GIVEN REQUEST 1 — According to the conditions of sale, for how many days is a quotation valid unless otherwise agreed in writing?
GIVEN REQUEST 2 — Resume the conditions of sale right after their final sentence.

EXTRACT PROVIDED —
start
2. In these conditions of sale
– product means: goods as well as services, such as maintenance, advice and
inspection.
In these conditions of delivery
– MarQuip B.V. also means: the contractor
– the purchaser also means: he, to whom said tender is made,
– service also means: contracting work.
– in writing also means: per fax, e-mail, EDI, internet or other electronic mediums.

Article II Quotation
1. Every quotation made by the contractor is without engagement.
2. Every quotation is based on the performance by the contractor under the agreement
under normal circumstances and during normal working hours.
3. Every quotation is valid for 90 days only (unless otherwise agreed in writing)

Article III Agreement
1. If an agreement has been entered into writing, it is entered into on the day the contract
is signed by the contractor, or the day the written confirmation of order has been mailed
by the contractor respectively.
2. By additional work is meant everything the contractor, in consultation with the
purchaser, whether in writing or not, delivers and/or installs during the performance
under the agreement exceeding the quantities explicitly laid down in the contract or in
the confirmation of order, or if the contractor performs more activities than explicitly laid
down in the contract or the confirmation of order.
Verbal promises by and arrangements with subordinate employees of the contractor shall
only bind the contractor after having been confirmed as such by the latter in writing.

Article IV Price
1. In the prices given by the contractor VAT and other government levies and taxes on
sales and deliveries are excluded. These prices are based on delivery ex works
according to Incoterms prevailing on the date of tender, except for stipulations in the
present conditions to the contrary. Works refers to the premises of the contractor.
2. If one or more elements of cost price are subject to an increase three months or more
after the date of entering into the agreement – even if this occurs due to foreseeable
circumstances – the contractor is entitled to increase the price agreed upon accordingly.
3. In the agreement the authority of the contractor is included to charge extra work done
by him separately, as soon as the amount to be charged is known to him. The rules in
paragraph 1 and paragraph 2 of this article apply accordingly to the calculation of extra
work.
4. Cost estimates and plans are not charged separately, unless otherwise agreed upon. If
the contractor should make new drawings, calculations, descriptions, models or tools,
etc. for possible repeat orders, costs will be charged.
5. Packaging will not be included in the price and is charged separately. Packaging is not
taken back.
6. Costs of loading and unloading and of transportation of raw materials, semi
manufactures, models, tools, and other goods made available by the purchaser are not
included in the price and are charged separately. Costs paid for by the contractor in
this respect are regarded as an advance payment at the expense of the purchaser.
end
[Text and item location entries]
start
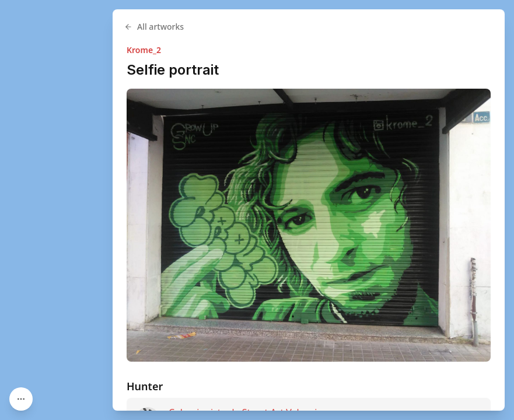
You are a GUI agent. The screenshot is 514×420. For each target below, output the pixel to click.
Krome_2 (144, 50)
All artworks (154, 26)
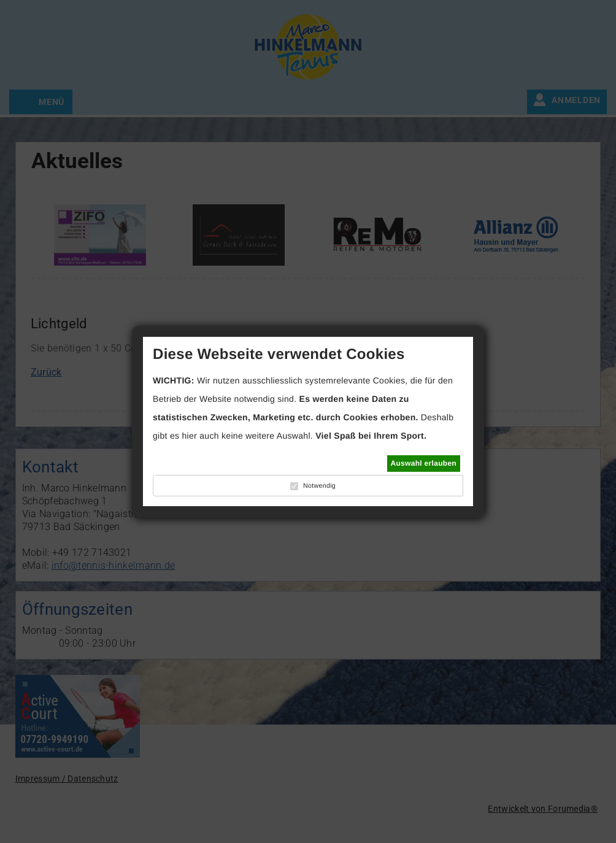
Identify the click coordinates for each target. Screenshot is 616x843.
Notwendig (319, 486)
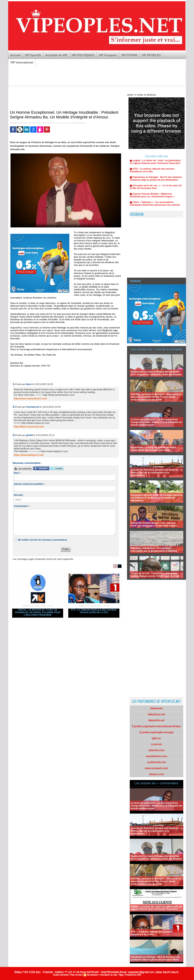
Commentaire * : (22, 506)
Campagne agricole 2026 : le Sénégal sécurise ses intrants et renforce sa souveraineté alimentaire (156, 498)
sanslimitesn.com (156, 756)
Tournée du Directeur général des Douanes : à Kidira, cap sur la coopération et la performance (156, 473)
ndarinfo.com (156, 750)
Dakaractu (156, 708)
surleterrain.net (156, 762)
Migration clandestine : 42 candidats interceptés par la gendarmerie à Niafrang (154, 549)
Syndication (92, 975)
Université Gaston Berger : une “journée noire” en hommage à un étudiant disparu (154, 524)
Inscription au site (108, 975)
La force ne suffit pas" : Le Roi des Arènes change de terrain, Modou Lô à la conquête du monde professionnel (156, 422)
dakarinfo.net (156, 720)
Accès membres (60, 975)
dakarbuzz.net (156, 714)
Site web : (19, 495)
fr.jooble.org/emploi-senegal (156, 732)
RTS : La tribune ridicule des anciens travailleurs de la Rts (94, 611)
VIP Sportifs (33, 55)
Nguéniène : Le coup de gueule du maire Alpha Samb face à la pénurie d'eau (153, 449)
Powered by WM (133, 975)
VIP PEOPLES (151, 55)
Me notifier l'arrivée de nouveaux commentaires (43, 540)
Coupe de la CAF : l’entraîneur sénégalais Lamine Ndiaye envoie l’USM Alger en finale (155, 574)
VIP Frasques (108, 55)
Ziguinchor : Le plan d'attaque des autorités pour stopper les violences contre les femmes (156, 373)
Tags (121, 975)
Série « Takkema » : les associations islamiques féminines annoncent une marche (155, 205)
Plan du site (76, 975)
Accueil (15, 55)
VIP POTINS (129, 55)
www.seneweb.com (156, 768)
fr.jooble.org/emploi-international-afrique (156, 726)
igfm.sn (156, 738)
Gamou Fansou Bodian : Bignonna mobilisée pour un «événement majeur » (152, 197)
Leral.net (156, 744)
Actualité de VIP (56, 55)
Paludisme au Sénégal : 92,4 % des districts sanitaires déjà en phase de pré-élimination (156, 180)
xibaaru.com (156, 774)
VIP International (22, 62)
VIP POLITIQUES (83, 55)
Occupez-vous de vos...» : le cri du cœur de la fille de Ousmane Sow (156, 188)
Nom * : (17, 473)
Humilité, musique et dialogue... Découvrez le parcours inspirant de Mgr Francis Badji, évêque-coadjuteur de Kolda (156, 397)
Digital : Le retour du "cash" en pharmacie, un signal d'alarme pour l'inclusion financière (38, 612)
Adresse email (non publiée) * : (30, 484)
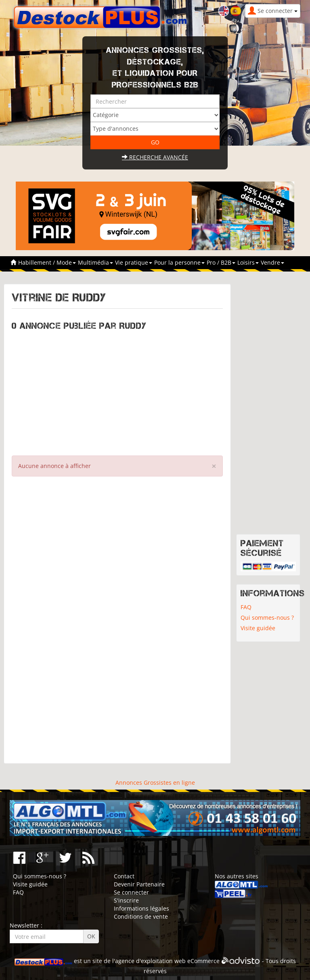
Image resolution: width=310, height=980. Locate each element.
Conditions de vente (141, 916)
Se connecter (131, 892)
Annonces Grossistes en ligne (155, 782)
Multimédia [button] (95, 262)
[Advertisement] (117, 391)
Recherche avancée (155, 157)
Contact (124, 876)
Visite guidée (258, 628)
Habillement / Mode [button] (47, 262)
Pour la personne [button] (179, 262)
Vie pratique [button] (134, 262)
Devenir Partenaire (139, 884)
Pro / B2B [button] (221, 262)
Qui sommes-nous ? (267, 617)
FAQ (246, 607)
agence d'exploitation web (150, 961)
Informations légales (141, 908)
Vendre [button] (272, 262)
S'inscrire (126, 900)
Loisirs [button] (248, 262)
end
RIGHT ANSWER 1 — 90 days.

RIGHT ANSWER 2 —
7. If the contractor has agreed to install a product, the price includes installation and readyfor-
use delivery of the product at the address mentioned in the tender, as well as all
costs, except for those costs which are not included in the price according to the
preceding clauses or which are mentioned in article VII. Costs made due to weather
conditions in which it is impossible to work will be charged.
8. Where products are sold for export from the Netherlands, the customer shall be
responsible for complying with any legislation or regulations governing the importation
of products into the country of destination and for the payment of any duties.

Article. V Drawings, calculations, descriptions, models, tools, etc.
1. Information provided in catalogues, illustrations, drawings, data on size and weight, etc.
are only binding if and insofar they are explicitly laid down in a contract signed by the
parties or a confirmation of the order signed by the contractor.
2. Tenders issued by the contractor, as well as drawings, calculations, software,
descriptions, models, tools, etc. produced or provided by the contractor remain his
property, irrespective whether costs have been charged. The information contained
within same or based upon methods of production and construction, products etc.
remains exclusively reserved to the contractor, even if costs have been charged. The
purchaser shall see to it that, except for performance under agreement, information
given is only copied, shown, made known to or used by third parties with written
permission by the contractor.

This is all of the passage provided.